Being a This Girl Can Ambassador, I’m passionate about getting more women active. It’s a sad fact that there are 313,600 fewer women than men who are regularly active, and 4 in 10 women are not active enough to ensure they get the full health benefits.
This gender gap is caused by many barriers, from cost to ability, body confidence and time constraints. As someone who is engaged in sport myself, I try to put myself in the mindset of someone who is currently inactive and consider their barriers and how these can be overcome.
One of the solutions that is often suggested is women’s only training sessions/facilities/events or races. However, I’ve always been unsure about how effective these are and whether they are necessary. From personal experience, I’ve never been bothered about training and racing alongside men. In fact, one of my favourite things about triathlon is sharing the love of it with my husband. However, I’m conscious of the fact that I’m biased in my view as I’m already active.
This International Women’s Day, I’m actually leading a run at a women’s only event organised by This Girl Can Essex. I’m really interested to see the level of demand for this type of session and whether it truly engages those women who are currently inactive.
I’ve gathered some thoughts on both sides of the argument:
For Women’s only events
Safe and welcoming space
Women’s only sessions are often perceived as a more supportive, friendly and social environment than mixed groups. They can be a less daunting space for women to access sport and build up their confidence.
Body image issues
Body confidence issues are a huge barrier to sport for many women, so training in a female-only environment can feel less judgemental and intimidating.

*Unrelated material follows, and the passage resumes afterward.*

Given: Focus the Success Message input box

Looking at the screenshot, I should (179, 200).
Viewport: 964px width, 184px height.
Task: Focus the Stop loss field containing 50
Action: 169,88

Certain sports have a reputation as being male-dominated, chauvinistic and competitive. This can be very off-putting particularly for beginners who feel they can’t keep up or compete with the rest of the group.
This is particularly relevant in the triathlon swim, where it can get quite rough and aggressive especially swimming alongside men.
Women who have particular cultural/religious needs, such as Muslims, cannot engage in mixed gender sports and the environment and dress code also requires consideration.
Against Women’s only events
More gossipy, bitchy, cliquey
I’ve heard reports that some women’s only groups are actually less than supportive and can make newcomers feel excluded with a bitchy atmosphere.
Scaled back version of men’s events
Events aimed at women tend to be a dumbed-down version of the main event- the Irongirl 5km run at Ironman events is a case in point. These give the patronising message that women are not capable of challenging distances.
The ‘shrink it and pink it’ marketing strategy is outdated, but some events still take the pretty, girly pink approach to their branding which gives out the wrong message.
Men’s only events
Women do not have the monopoly on feeling insecure and intimidated. Men can equally have self-confidence issues when accessing a new sport or activity, so why should there not be men’s only groups/events?
Ultimately, different personalities will respond to different approaches. It’s about seeing women as individuals, not as a group who need special treatment.
What are your thoughts on women’s only sessions/facilities/events and races?